By combining and pruning the identified variants for duplicates and e.g. in proteins with unknown reliability score in HPA, we retrieved totally 2058 variants (MPvar). There were 747 disease-related and 1311 benign cases.
Subcellular localization prediction methods
Subcellular localization prediction methods that allowed submission of large numbers of sequences were identified with literature and internet searches. The available and tested methods are described below.
The Bologna Unified Subcellular Component Annotator (BUSCA)  integrates prediction tools developed at the Bologna Biocomputing Group. It contains two types of predictors. There are methods for particular subsequence regions related to subcellular location, such as signal and transit peptides, GPI anchors and transmembrane domains. These methods include DeepSig , TPred3 , PredGPI , ENSEMBLE3.0  and BetAware . The second category includes methods predicting subcellular localization directly and includes BaCelLo , SChloro  and MemLoci .
They used two training subsets, Critical Assessment of Function Annotation 2 (CAFA2) data containing 2512 proteins from animals, 26 from fungi, 105 from plants, 87 from Gram-negative and 2 from Gram-positive bacteria; and CAFA3 data for 2559 proteins from animals, 535 from fungi, 489 from plants, 165 from Gram-negative and 16 from Gram-positive bacteria.

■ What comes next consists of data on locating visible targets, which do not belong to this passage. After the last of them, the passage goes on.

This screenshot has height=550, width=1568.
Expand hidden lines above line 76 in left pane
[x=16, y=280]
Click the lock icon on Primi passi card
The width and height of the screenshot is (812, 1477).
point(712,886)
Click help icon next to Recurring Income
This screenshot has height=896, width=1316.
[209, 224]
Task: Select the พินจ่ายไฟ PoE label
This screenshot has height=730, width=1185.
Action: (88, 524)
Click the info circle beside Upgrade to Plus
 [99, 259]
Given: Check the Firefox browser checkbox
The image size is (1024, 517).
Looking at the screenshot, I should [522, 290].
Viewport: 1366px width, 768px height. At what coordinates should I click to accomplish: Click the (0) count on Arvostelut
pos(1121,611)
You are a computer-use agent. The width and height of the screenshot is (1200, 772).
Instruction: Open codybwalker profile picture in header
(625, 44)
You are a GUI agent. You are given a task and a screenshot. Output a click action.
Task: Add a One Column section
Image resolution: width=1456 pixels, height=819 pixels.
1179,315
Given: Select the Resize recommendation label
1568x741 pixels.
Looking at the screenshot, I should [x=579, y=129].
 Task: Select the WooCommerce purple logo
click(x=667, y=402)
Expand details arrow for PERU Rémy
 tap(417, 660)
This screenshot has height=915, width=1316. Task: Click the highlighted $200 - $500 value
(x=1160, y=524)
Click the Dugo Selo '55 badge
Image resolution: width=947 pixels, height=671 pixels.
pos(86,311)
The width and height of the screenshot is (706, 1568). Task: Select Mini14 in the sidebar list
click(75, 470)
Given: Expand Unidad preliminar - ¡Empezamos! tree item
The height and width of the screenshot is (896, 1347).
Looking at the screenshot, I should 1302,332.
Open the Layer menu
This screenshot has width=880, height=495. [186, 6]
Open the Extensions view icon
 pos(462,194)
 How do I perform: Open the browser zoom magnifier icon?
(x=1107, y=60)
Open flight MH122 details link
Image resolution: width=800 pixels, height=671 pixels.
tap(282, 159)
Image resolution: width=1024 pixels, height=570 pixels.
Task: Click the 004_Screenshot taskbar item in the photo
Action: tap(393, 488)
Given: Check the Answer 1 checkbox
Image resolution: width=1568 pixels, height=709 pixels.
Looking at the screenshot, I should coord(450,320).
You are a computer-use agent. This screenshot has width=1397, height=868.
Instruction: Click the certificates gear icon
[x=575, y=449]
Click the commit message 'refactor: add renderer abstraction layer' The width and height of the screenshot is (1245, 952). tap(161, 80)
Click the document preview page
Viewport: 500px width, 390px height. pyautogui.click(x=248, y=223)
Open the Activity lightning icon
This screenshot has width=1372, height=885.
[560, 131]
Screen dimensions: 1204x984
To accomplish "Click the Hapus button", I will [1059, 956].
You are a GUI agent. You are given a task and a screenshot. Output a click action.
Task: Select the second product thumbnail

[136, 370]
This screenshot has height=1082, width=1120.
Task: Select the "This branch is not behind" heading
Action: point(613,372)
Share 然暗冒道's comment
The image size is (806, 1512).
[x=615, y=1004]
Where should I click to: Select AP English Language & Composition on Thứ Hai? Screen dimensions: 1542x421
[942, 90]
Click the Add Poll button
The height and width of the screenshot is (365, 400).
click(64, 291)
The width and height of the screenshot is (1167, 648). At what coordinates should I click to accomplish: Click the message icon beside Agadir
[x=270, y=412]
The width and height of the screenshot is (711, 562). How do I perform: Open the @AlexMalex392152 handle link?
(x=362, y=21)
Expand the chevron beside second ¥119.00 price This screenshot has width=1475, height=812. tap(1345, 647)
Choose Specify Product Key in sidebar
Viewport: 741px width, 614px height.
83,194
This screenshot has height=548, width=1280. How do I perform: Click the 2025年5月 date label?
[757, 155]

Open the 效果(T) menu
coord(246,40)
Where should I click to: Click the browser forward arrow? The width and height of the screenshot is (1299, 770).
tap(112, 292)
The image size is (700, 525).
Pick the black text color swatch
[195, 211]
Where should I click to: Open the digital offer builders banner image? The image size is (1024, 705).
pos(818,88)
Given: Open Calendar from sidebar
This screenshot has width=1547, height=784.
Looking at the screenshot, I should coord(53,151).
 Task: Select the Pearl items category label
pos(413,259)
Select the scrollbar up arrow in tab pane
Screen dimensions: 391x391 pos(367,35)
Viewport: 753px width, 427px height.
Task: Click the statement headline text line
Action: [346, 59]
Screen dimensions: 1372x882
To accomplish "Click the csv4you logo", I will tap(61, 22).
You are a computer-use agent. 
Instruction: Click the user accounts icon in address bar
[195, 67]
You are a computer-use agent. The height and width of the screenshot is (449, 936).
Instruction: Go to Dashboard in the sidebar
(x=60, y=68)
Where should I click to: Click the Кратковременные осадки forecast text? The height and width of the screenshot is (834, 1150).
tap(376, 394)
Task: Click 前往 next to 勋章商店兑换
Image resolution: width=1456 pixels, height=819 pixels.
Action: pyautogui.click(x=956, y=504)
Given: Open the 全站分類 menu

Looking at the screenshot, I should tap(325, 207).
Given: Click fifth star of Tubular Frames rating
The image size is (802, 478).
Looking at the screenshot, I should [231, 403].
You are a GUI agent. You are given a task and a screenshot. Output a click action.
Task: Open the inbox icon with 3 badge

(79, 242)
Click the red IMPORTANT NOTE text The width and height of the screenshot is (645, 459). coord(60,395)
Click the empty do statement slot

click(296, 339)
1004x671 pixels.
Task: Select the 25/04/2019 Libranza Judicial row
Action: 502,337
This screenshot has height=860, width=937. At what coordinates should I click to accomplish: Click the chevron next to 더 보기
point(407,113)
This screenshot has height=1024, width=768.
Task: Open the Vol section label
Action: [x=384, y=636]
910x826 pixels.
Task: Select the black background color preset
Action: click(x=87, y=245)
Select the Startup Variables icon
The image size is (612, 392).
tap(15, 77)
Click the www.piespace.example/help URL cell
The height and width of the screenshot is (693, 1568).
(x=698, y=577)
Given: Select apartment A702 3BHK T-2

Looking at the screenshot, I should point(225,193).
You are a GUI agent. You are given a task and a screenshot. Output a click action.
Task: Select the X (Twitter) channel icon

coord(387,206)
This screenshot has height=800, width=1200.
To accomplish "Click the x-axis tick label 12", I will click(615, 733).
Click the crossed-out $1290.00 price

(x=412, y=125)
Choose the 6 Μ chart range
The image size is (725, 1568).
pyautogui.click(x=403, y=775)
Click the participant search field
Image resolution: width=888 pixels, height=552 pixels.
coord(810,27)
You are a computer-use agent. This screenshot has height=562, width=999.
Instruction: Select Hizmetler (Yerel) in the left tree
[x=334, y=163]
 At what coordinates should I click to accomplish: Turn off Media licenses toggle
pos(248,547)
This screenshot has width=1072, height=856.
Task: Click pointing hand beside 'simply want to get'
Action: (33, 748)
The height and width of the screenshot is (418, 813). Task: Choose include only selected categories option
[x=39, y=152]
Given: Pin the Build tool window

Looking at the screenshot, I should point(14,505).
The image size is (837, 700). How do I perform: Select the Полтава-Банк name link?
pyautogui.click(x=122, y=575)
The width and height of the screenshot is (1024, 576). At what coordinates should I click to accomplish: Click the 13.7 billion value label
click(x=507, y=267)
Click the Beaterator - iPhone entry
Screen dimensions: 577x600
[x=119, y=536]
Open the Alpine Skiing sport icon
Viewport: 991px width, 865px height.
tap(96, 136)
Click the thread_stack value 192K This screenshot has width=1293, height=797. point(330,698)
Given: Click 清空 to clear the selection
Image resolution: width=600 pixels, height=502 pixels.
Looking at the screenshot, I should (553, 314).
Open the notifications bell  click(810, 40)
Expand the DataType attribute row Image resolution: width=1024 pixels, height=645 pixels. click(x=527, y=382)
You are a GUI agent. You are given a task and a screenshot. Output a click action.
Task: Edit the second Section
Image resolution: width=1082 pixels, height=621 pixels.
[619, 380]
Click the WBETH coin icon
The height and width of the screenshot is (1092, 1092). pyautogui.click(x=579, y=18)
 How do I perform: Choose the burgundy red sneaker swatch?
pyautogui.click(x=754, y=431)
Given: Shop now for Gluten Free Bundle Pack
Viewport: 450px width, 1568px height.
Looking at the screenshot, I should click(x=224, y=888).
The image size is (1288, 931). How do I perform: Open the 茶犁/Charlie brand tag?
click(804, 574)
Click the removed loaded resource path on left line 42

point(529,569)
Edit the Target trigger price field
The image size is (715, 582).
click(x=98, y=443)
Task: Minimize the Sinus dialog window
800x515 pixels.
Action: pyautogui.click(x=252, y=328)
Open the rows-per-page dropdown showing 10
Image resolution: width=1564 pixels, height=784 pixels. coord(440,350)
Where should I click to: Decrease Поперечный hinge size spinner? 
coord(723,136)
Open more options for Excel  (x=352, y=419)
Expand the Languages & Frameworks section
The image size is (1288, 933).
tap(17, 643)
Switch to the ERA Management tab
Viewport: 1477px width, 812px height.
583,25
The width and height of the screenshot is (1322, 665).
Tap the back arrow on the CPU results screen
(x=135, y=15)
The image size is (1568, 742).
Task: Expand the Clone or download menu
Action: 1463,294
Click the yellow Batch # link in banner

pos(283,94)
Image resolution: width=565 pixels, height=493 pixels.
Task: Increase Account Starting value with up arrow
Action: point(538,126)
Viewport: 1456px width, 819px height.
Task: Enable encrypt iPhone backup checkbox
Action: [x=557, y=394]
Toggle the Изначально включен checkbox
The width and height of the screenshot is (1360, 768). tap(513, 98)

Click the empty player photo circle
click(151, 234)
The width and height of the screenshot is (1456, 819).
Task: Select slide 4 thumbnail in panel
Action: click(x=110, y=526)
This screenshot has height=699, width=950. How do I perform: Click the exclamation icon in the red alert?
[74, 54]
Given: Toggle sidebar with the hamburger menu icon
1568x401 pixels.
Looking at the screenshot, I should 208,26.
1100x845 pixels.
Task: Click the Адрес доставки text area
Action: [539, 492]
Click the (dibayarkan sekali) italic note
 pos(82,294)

The web server admits a maximum of 500 fasta sequences of up to 400,000 residues.
The subCELlular LOcalization (CELLO) predictor  is a multi-class support vector machine (SVM) classifier that uses a two-level system. In the first layer, the protein sequence is decomposed to extract four types of sequence coding schemes: amino acid composition, di-peptide composition, partitioned amino acid composition, and sequence composition based on the physicochemical properties of amino acids. Four independent SVM predictors were trained independently to generate probability distributions of the subcellular localizations. In the second layer the four schemes are combined to generate the final probability distribution of subcellular compartments and the localization with the highest probability.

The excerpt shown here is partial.